Messages Clés

1. En dehors des patientes qui ont aussi un syndrome des anti-phospholipides associé à leur lupus, les pilules œstro-progestatives (cad contenant des oestrogènes) ne sont pas formellement contre-indiquées, mais  doivent être évitées si possible. Les pilules progestatives sont donc plus facilement proposées (ex : Cérazette, Microval, Lutéran). Le dispositif intra-utérin est plutôt déconseillé (mais pas non plus formellement contre-indiqué) en cas de traitement corticoïdes à forte dose ou par les immunosuppresseurs.

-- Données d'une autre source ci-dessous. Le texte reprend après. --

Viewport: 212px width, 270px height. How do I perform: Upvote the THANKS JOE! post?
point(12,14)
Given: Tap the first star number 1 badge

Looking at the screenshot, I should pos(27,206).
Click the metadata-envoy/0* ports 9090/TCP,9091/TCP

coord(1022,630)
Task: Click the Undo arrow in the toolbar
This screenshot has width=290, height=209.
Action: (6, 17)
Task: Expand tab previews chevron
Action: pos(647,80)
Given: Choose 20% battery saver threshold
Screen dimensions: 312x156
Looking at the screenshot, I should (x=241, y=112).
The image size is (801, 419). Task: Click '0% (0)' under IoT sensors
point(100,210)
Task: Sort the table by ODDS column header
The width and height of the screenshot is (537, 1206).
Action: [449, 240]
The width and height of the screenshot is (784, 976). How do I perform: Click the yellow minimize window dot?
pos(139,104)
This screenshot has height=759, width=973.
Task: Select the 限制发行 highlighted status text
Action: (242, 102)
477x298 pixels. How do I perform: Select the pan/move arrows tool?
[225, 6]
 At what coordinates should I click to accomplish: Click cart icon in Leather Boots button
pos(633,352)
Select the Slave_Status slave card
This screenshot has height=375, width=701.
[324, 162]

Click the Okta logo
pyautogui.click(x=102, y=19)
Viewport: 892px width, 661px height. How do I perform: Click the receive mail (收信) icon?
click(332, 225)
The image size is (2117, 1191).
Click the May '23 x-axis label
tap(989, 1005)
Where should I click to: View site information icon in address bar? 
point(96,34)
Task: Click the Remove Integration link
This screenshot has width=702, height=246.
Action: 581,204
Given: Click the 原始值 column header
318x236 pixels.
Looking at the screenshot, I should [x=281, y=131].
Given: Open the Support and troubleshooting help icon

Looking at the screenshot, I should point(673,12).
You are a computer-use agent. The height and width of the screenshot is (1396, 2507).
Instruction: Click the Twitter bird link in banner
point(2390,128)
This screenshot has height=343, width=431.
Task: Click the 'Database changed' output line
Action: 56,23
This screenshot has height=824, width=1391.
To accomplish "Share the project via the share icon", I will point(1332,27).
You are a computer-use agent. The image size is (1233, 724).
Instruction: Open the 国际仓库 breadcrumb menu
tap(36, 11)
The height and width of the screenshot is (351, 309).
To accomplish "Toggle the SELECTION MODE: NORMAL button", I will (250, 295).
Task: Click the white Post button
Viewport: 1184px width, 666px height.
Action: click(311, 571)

2. Une évaluation de la fertilité doit être proposée avant et après un traitement immunosuppresseur, notamment de type cyclophosphamide (dont l’utilisation après 30 ans et à plus de 10 grammes est accompagnée d’un risque d’aménorrhée prolongée). Cette consultation concerne également les hommes avec possibilité de conserver le sperme avant tout traitement.

3. La grossesse influence l’activité de la maladie. Elle doit être programmée et faire l’objet d’une évaluation régulière spécifique (planning de consultations). Le risque de prématurité est légèrement augmenté chez les femmes atteintes de lupus par rapport à la population générale, en particulier s'il existe une atteinte rénale du lupus.

4. Certains médicaments sont formellement interdits durant la grossesse (1) (Anti-hypertenseurs de type IEC/sartans, biphosphonates, anticoagulants AVK, certains immunosuppresseurs) et doivent être arrêtés suffisamment tôt avant la grossesse.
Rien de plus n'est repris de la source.